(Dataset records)
┌──
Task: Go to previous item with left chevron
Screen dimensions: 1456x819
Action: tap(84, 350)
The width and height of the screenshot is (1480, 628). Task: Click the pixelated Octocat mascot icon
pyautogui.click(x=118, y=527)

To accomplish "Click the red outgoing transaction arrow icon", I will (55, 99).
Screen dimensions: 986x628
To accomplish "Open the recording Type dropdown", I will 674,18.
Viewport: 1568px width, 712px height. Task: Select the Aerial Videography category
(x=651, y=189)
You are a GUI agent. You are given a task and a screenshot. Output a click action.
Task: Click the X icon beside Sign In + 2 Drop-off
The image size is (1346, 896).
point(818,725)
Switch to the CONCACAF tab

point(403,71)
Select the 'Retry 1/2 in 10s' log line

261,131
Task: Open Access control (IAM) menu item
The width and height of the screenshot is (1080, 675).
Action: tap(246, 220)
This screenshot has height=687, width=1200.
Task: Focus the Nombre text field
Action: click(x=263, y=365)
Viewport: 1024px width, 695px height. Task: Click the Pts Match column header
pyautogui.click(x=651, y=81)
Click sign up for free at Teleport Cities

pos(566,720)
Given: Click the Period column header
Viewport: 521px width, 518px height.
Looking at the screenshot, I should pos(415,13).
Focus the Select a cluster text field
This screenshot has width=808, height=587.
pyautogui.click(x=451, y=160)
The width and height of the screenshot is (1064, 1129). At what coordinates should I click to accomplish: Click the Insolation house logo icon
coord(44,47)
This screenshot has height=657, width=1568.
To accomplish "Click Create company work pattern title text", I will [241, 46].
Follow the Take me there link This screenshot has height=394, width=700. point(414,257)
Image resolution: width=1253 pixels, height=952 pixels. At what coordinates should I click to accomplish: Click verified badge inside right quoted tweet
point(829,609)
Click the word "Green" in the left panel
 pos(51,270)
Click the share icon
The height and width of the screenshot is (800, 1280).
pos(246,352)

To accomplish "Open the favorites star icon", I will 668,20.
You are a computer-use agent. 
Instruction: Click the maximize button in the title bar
└──
To do: List each line of the listing above that contains the word "title".

Answer below:
To accomplish "Click Create company work pattern title text", I will [241, 46].
Instruction: Click the maximize button in the title bar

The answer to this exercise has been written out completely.